▶ _Supplied records_
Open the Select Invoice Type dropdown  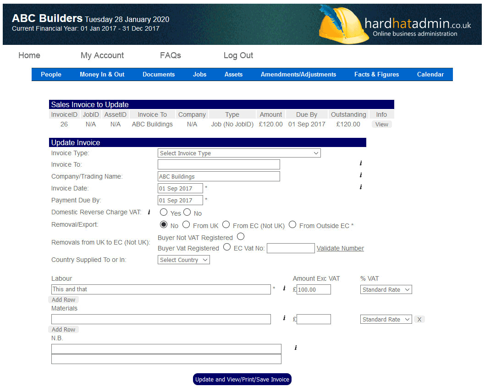[239, 153]
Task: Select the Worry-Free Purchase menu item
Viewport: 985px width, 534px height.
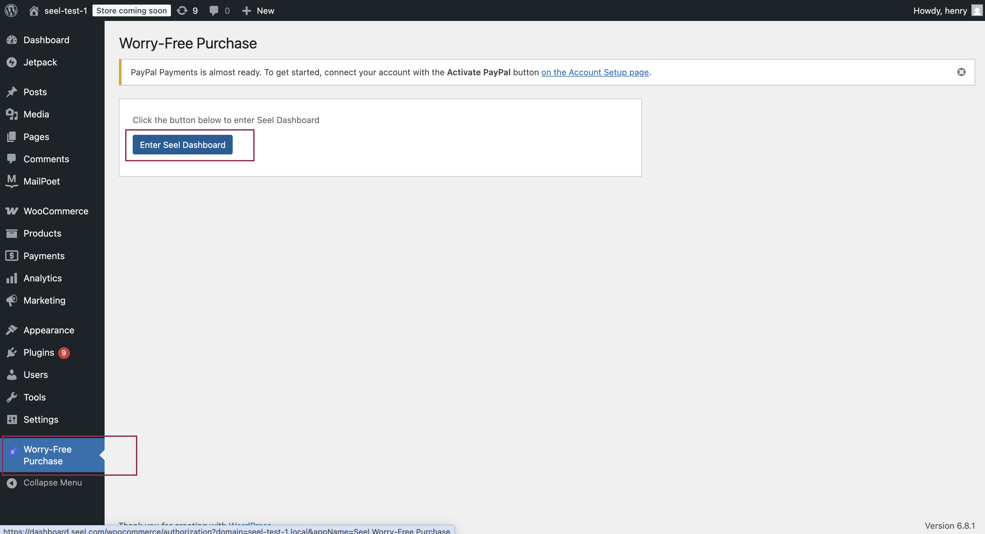Action: (47, 455)
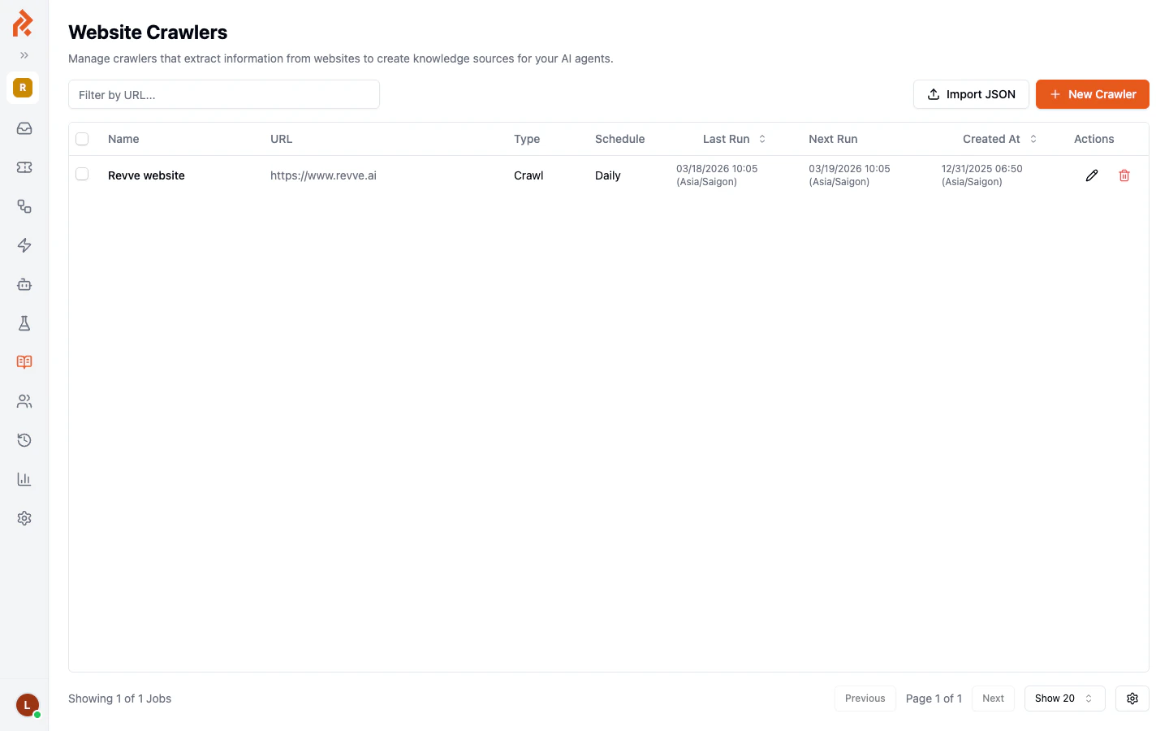This screenshot has width=1169, height=731.
Task: Click the New Crawler button
Action: click(1092, 94)
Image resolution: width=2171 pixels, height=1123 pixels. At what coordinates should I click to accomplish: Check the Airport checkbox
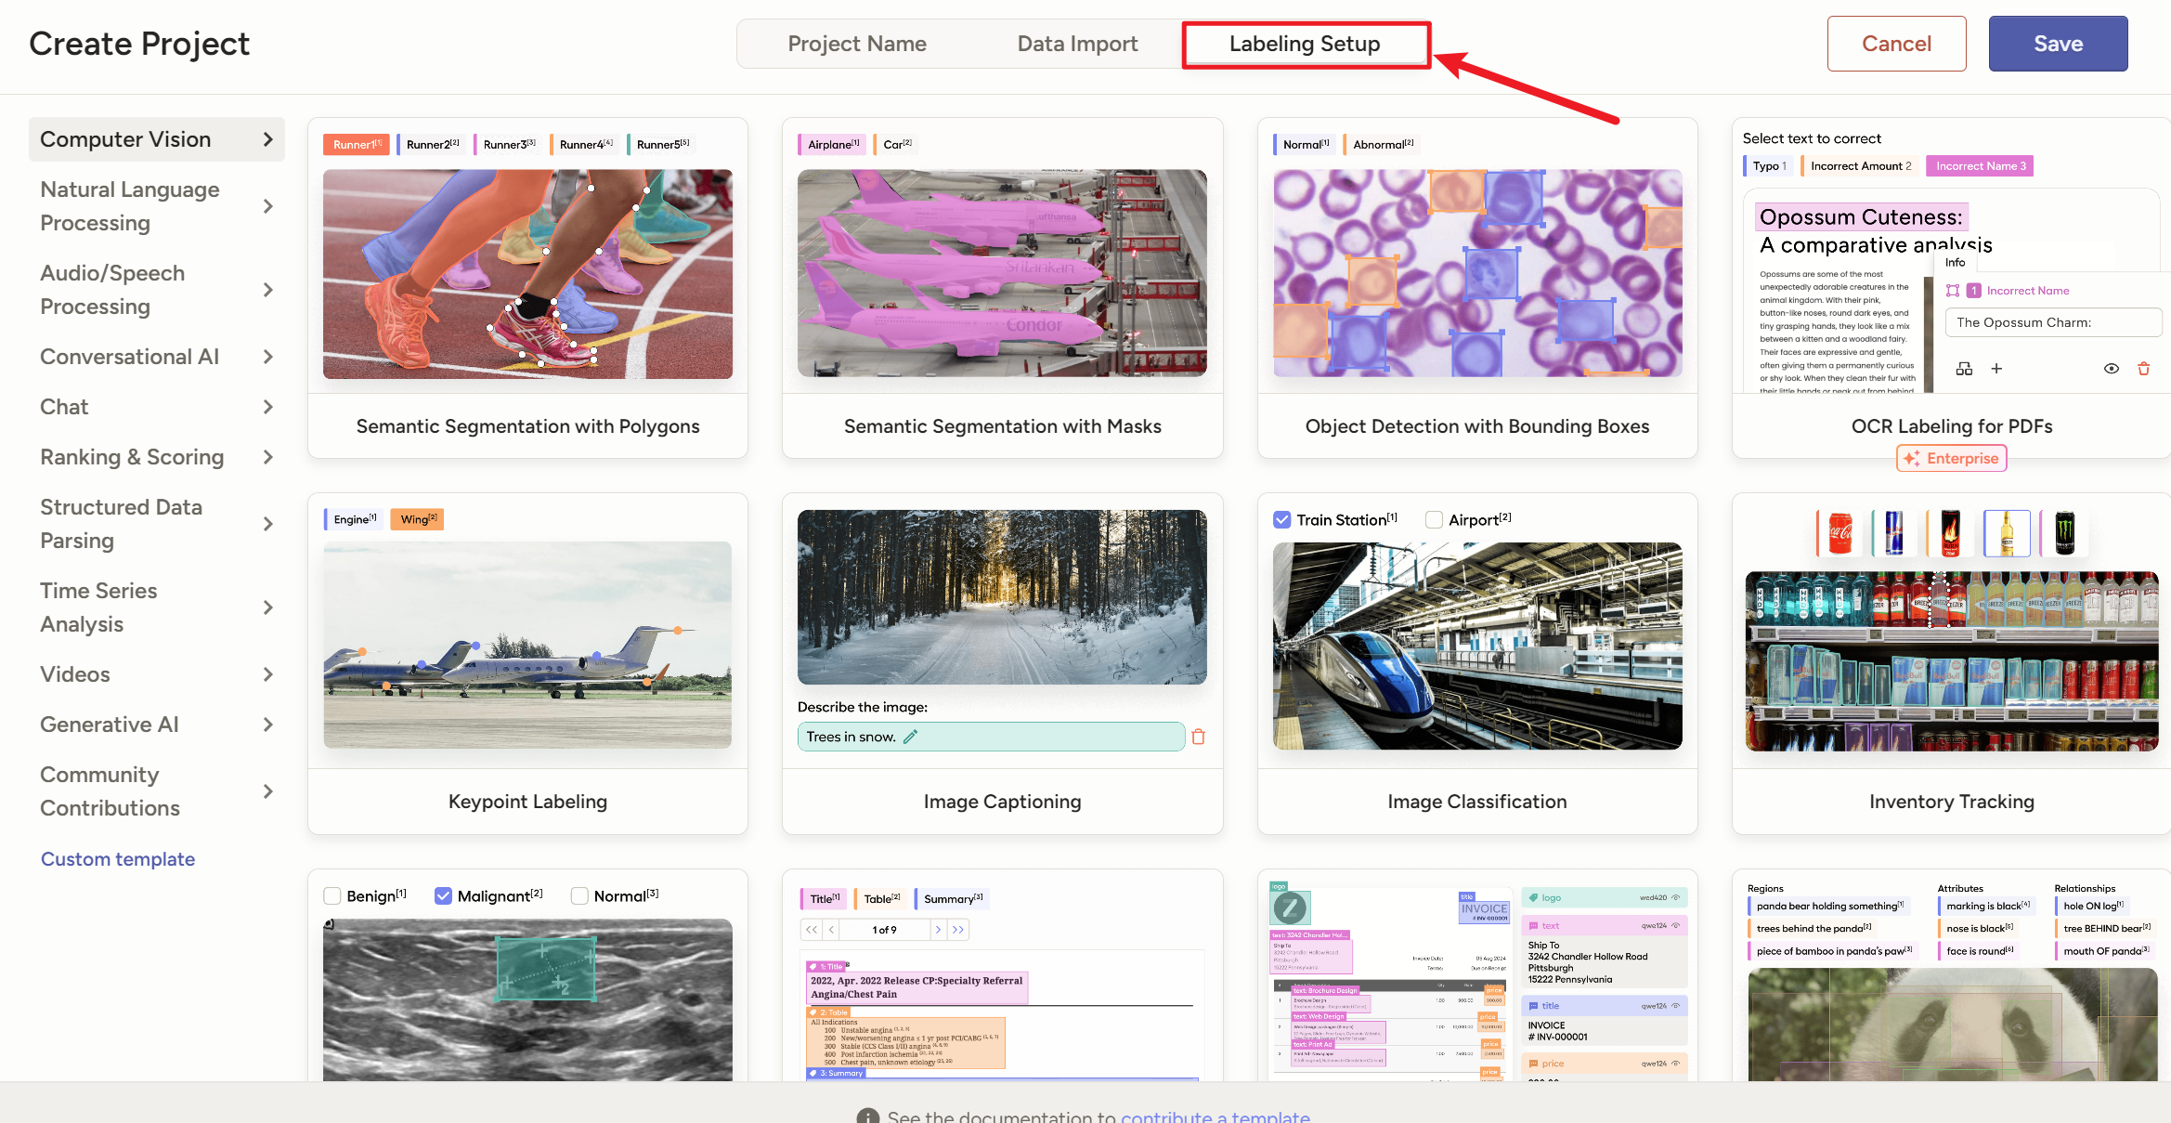[x=1434, y=520]
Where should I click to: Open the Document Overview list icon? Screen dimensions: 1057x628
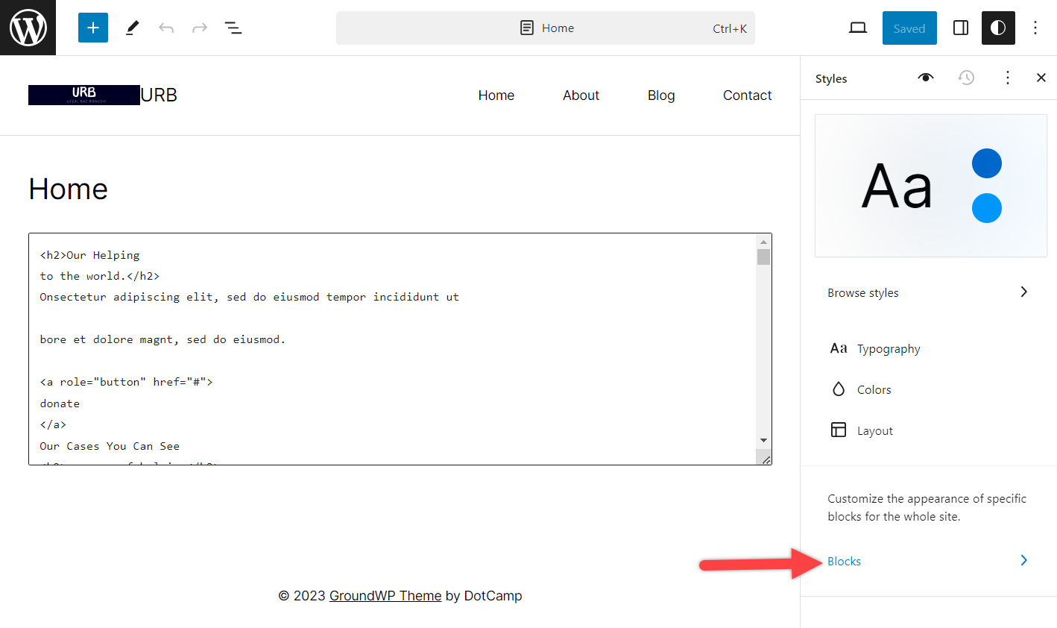pos(233,28)
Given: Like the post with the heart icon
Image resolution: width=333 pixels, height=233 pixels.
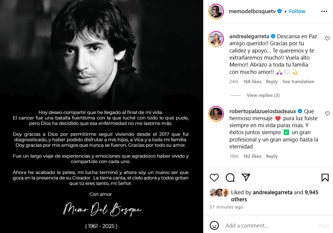Looking at the screenshot, I should pos(214,177).
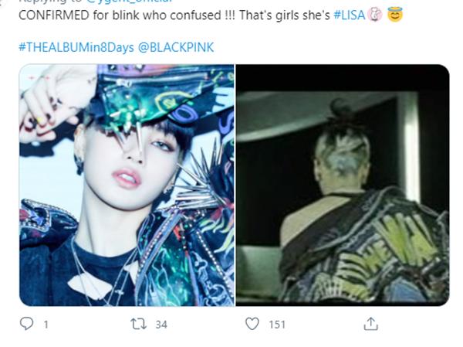463x347 pixels.
Task: Open the left photo with spiked hat
Action: (x=127, y=185)
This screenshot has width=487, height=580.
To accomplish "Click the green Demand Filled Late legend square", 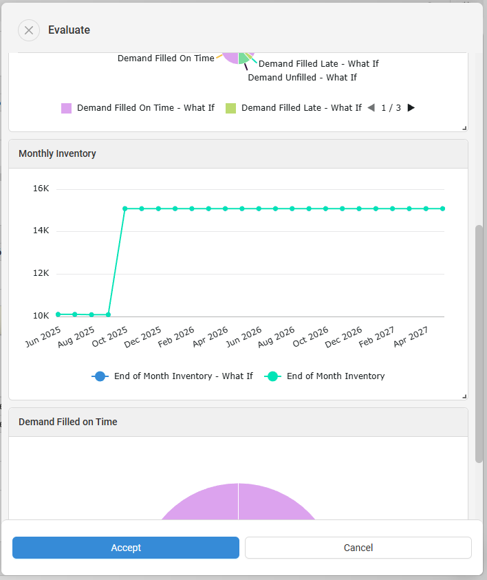I will click(x=231, y=108).
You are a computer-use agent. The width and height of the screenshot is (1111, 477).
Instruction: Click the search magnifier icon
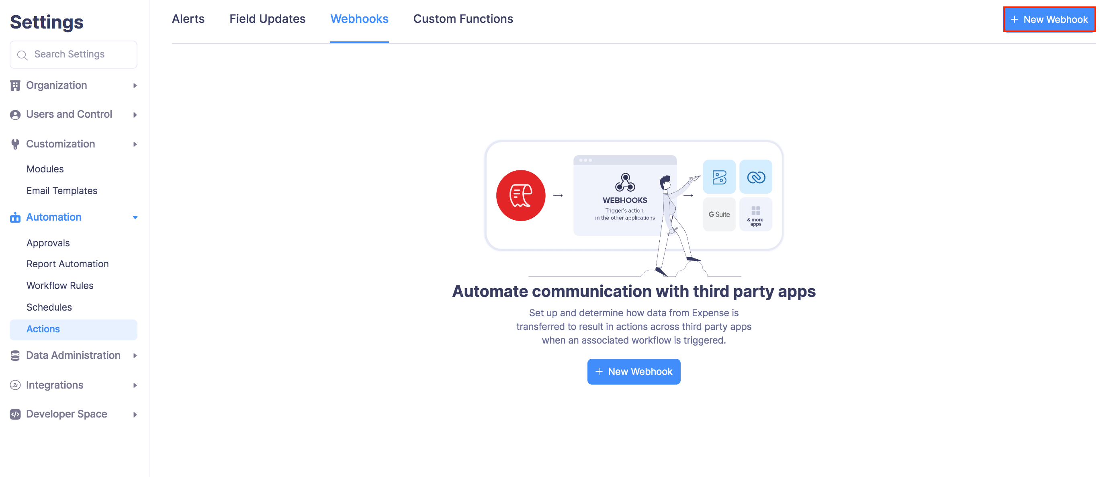point(22,54)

▶ _Exercise directions_
Collect each line from the rows above that contains the word "icon".

▶ _Written solution_
Where should I click to: Open the Document Overview list icon? Screen dimensions: 1057x628
Given: Like the post with the heart icon
Instruction: Click the search magnifier icon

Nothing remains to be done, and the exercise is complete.